Pictures in the entries below are excluded; copy only the lines from the one containing "Where should I click to: Click the Actions" to the one containing "Toggle Status switch for campaign 85", both included.

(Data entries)
BEGIN

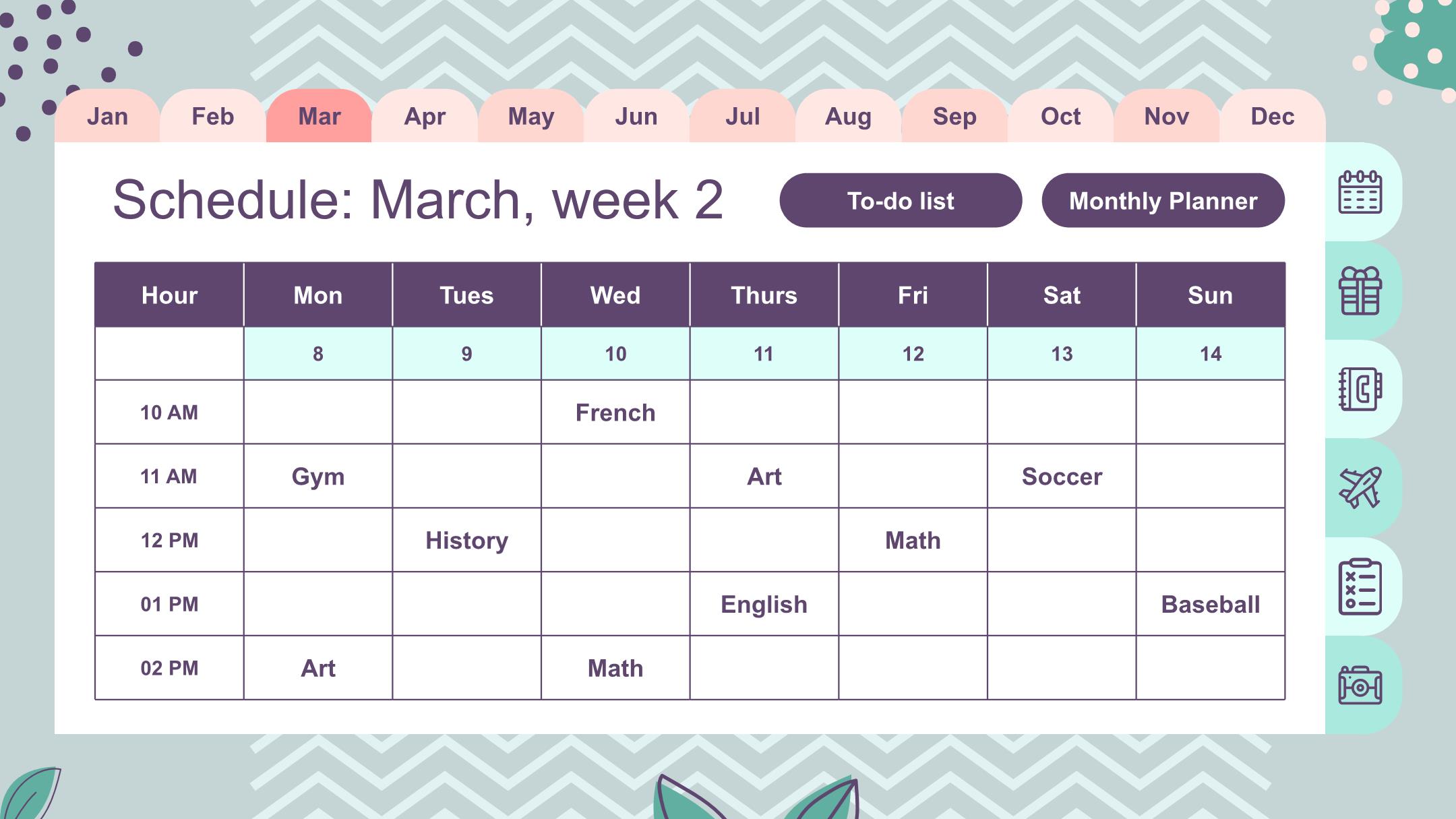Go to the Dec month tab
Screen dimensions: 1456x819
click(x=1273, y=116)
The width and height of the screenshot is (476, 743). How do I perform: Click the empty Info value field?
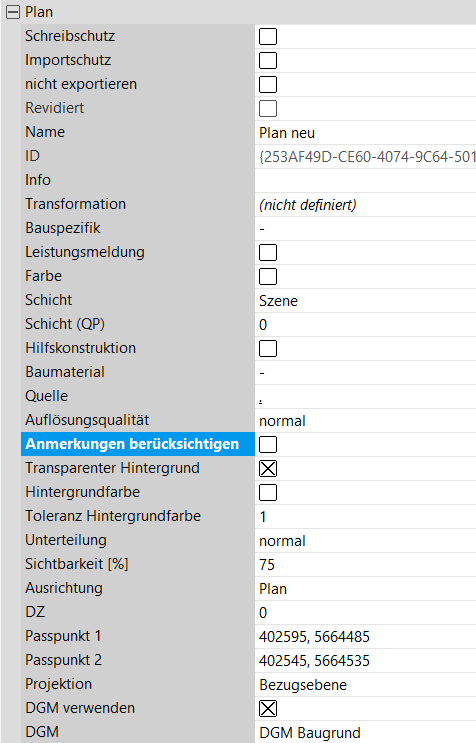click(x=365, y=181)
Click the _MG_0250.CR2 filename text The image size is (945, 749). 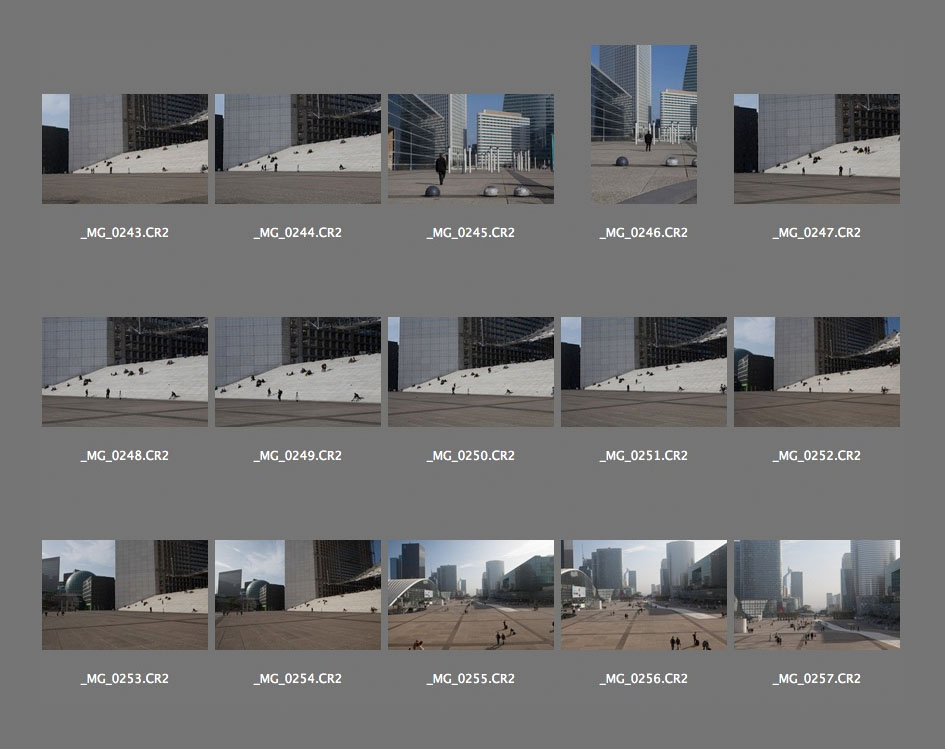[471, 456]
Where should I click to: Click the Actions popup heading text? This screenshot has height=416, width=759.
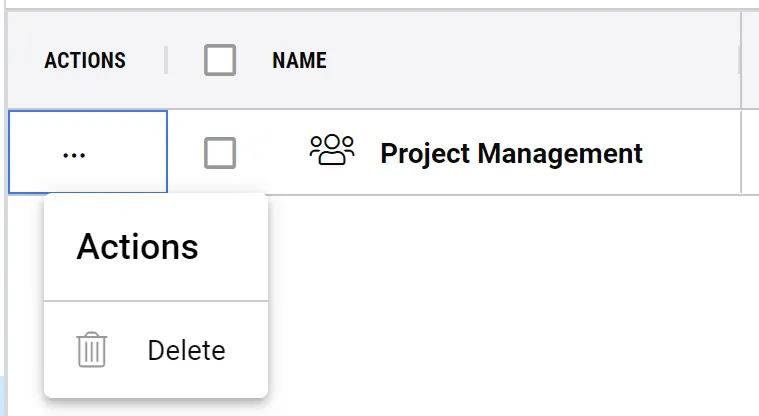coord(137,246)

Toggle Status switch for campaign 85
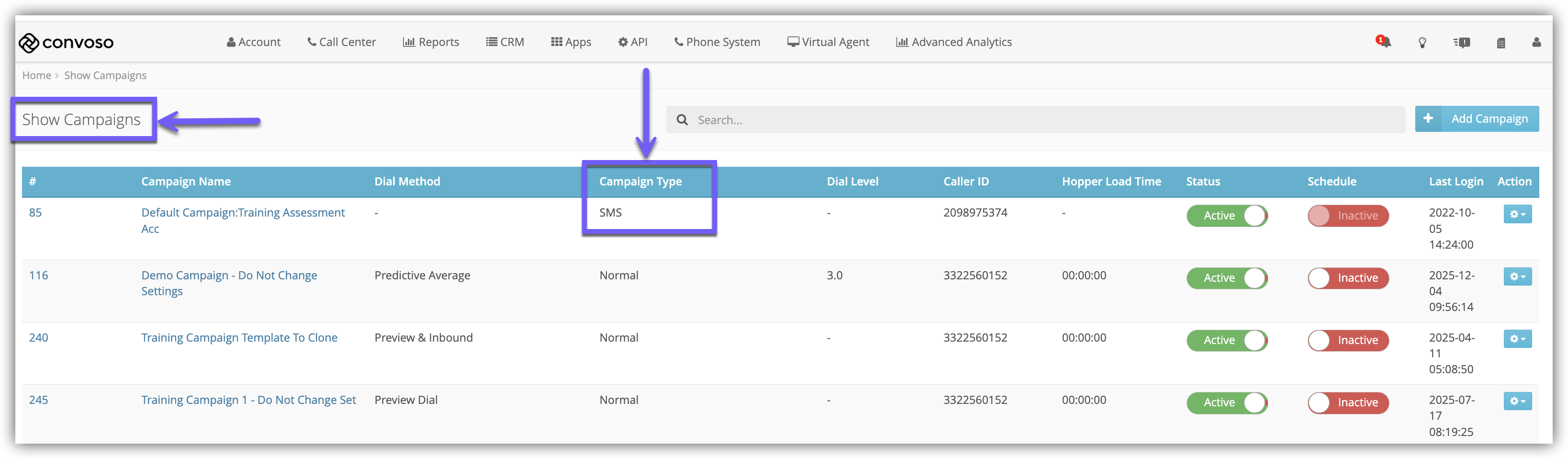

END
BEGIN

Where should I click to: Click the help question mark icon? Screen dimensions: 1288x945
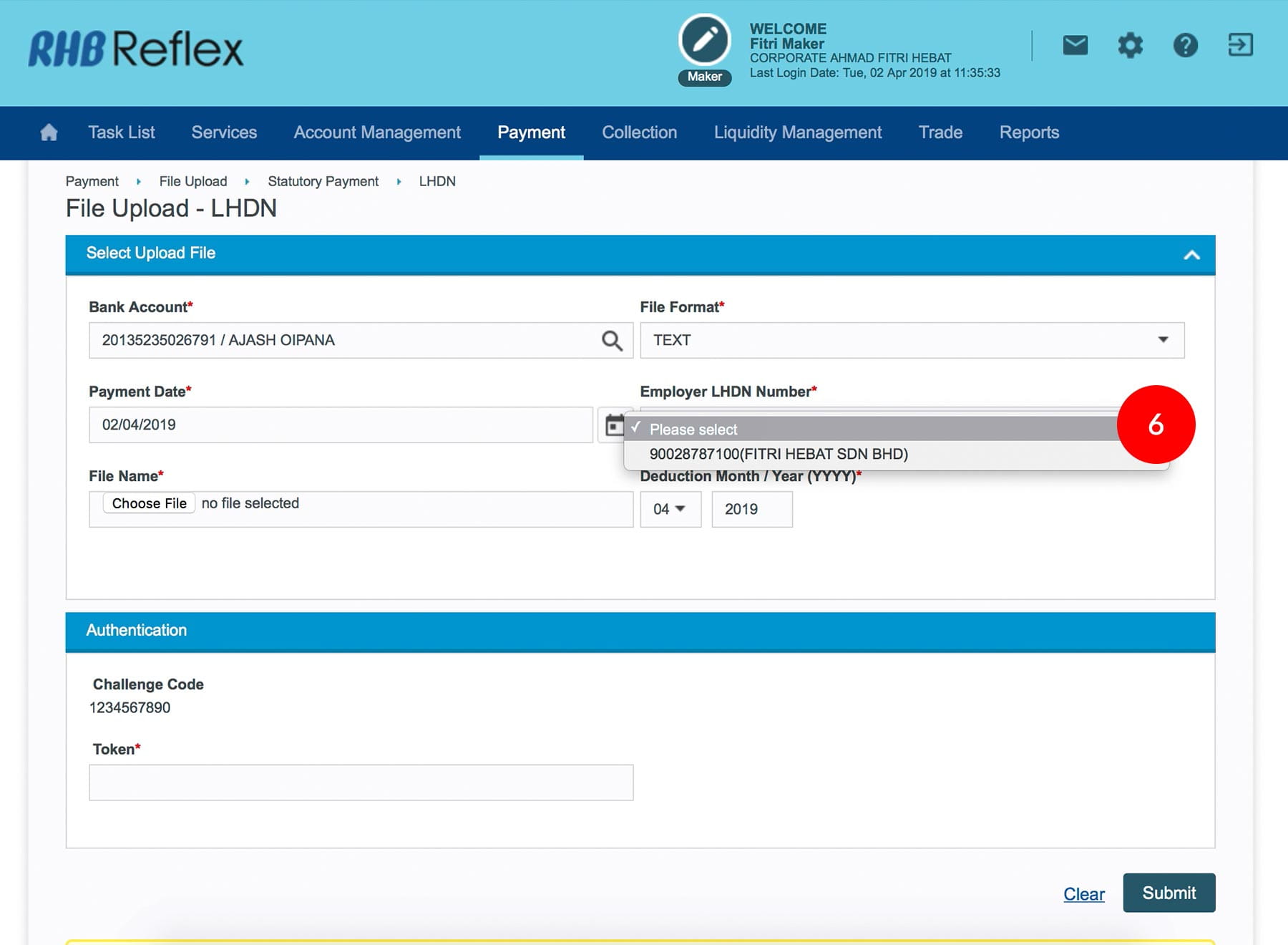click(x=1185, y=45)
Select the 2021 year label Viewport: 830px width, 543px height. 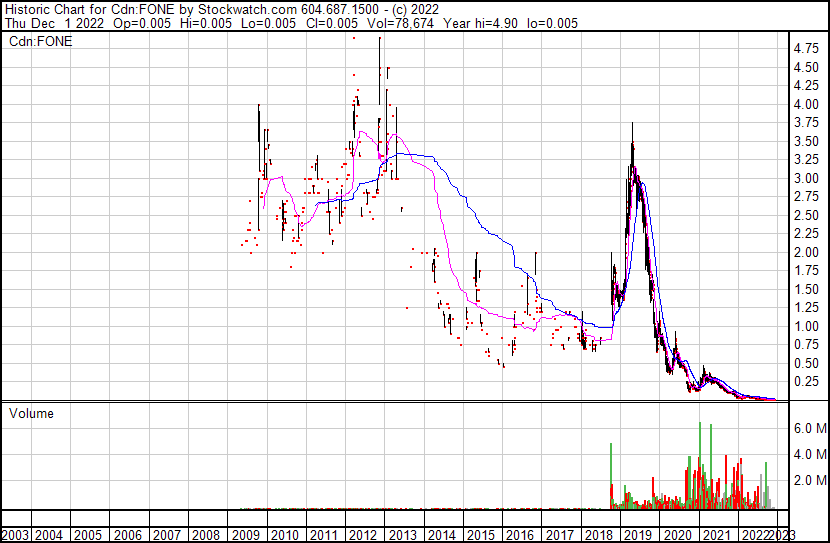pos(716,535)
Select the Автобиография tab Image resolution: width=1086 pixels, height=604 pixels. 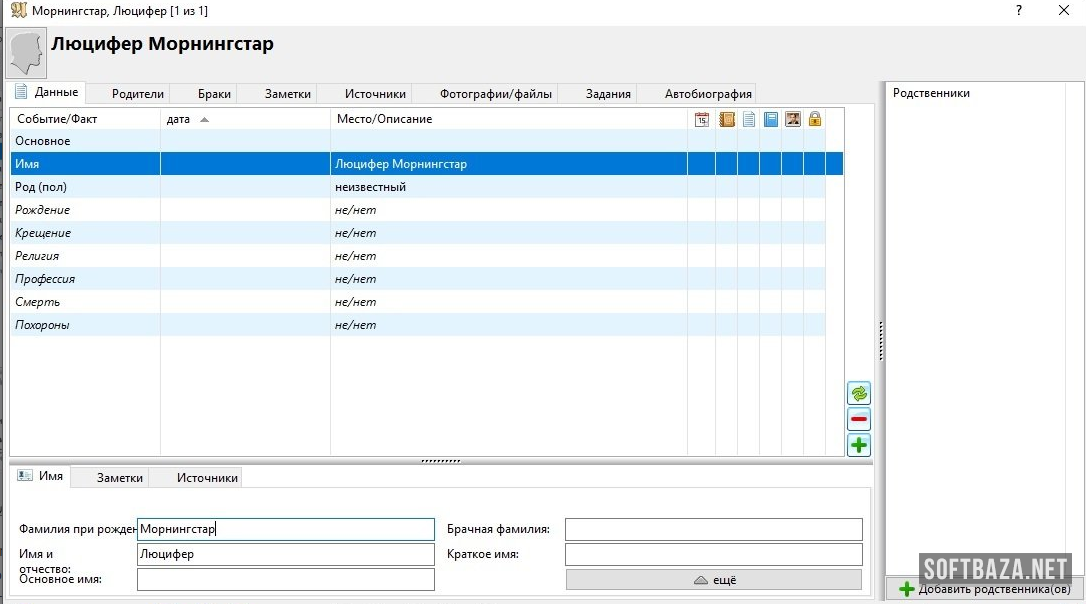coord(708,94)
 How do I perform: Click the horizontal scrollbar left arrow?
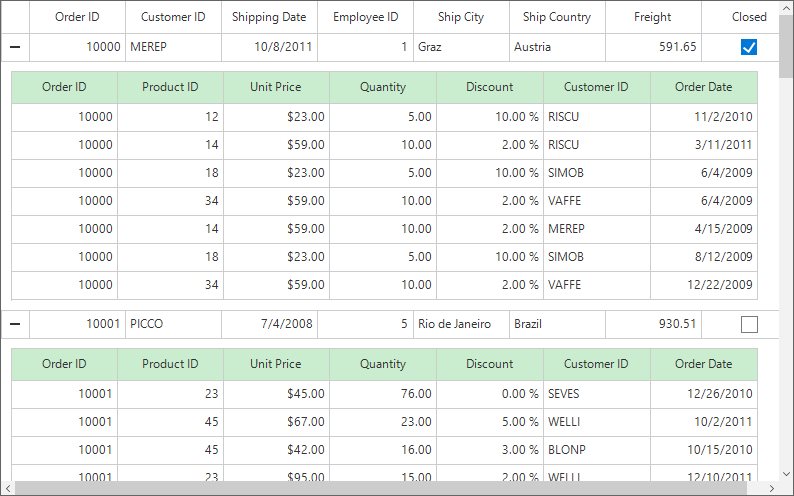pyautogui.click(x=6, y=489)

END

SOLUTION TO THIS EXERCISE:
Where should I click to: Click the Actions popup heading text? This screenshot has height=416, width=759.
coord(137,246)

Toggle Status switch for campaign 85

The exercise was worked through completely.